80 ans d’histoires à partager

Du 24 mars au 20 novembre 2016 au Vieil Arsenal de la Fondation Pierre Gianadda
Marquer les 80 ans du fondateur de la Fondation Pierre Gianadda ? Un défi que nous avons tenté de relever sur les trois étages du Vieil Arsenal de la Fondation Pierre Gianadda. Une exposition et un livre qui retraçent les grandes étapes de la vie de Léonard Gianadda, du petit-fils d’émigré piémontais au mécène culturel et social.
A 20 ans, Léonard commence à se faire un nom grâce aux reportages qu’il publie dans le Nouvelliste et le Confédéré, et qu’il effectue en parallèle à ses études à l’Ecole polytechnique fédérale de Lausanne. A 40 ans, à la tête d’un bureau d’ingénieurs avec son associé Umberto Gugliemetti, il brille dans les affaires. A 60 ans, il reçoit moult récompenses et décorations pour son œuvre et sa Fondation qui vole de succès en succès grâce à des expositions prestigieuses.
Alors, quel programme pour les 80 ans et la suite ?

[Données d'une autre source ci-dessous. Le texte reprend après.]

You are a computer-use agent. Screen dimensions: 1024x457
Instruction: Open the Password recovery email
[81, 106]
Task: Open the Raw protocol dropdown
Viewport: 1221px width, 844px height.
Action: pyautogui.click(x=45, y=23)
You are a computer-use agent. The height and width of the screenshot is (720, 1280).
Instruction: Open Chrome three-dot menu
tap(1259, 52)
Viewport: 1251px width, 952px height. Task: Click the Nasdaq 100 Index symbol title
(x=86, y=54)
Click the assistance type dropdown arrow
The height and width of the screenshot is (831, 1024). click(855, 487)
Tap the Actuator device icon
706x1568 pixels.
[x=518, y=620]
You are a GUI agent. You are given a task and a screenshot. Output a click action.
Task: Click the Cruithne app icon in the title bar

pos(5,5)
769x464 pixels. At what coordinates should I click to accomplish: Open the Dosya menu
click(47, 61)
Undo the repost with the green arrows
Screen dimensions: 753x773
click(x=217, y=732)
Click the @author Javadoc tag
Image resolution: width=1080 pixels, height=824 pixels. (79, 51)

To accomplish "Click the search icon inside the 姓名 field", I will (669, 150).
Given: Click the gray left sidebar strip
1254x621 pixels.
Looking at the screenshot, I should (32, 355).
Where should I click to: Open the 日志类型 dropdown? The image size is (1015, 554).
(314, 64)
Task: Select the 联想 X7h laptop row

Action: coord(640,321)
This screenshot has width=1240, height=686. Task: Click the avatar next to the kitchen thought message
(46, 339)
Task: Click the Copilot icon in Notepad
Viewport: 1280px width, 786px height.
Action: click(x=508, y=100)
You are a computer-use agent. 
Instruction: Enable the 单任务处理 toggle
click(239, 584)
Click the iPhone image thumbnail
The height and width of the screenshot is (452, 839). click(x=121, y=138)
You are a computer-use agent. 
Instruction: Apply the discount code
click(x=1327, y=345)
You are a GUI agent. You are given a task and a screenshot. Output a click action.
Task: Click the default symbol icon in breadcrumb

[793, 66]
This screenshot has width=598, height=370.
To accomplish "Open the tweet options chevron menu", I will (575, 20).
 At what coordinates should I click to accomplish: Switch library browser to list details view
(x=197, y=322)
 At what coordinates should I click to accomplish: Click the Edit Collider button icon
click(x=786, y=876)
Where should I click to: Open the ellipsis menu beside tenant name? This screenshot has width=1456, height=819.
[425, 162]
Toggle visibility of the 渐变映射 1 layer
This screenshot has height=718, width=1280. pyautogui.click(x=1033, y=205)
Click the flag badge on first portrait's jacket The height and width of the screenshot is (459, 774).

Du grand-père italien réfugié économique à l’Académie des Beaux-Arts
Le 23 août 1935, conformément à ses obligations de père, Robert Gianadda, entrepreneur à Martigny, se rend au bureau d’état-civil de la ville et y déclare la naissance de son fils Léonard. Dans son cahier des naissances, la sage-femme, Marie Arlettaz-Gay, note que l’événement s’est produit à 3 heures du matin. La maman, Liline Darbellay, a choisi d’accoucher de son deuxième fils à la maison.

Selon une pratique courante dans la communauté italienne, c’est le grand-père du nouveau-né qui le porte sur les fonts baptismaux. Baptiste Gianadda remplit ce rôle avec fierté.

Baptiste est né le 2 juillet 1876 à Curino, dans le Piémont, en Italie. Au village, la vie est très rude et la famille, avec cinq enfants, vit pauvrement. A 13 ans, Baptiste choisit de partir en Suisse pour chercher du travail et gagner sa vie. Manœuvre dans une entreprise vaudoise, il décide de ne pas en rester là et s’inscrit à des cours du soir à Lausanne pour apprendre le français, à dessiner, lire, écrire, et faire des calculs. Cette détermination lui permet d’ouvrir sa propre entreprise de maçonnerie une dizaine d’années plus tard et d’envisager de fonder une famille, ce qu’il fait avec Angiolina Chiocchetti, qu’il est retourné chercher à Curino.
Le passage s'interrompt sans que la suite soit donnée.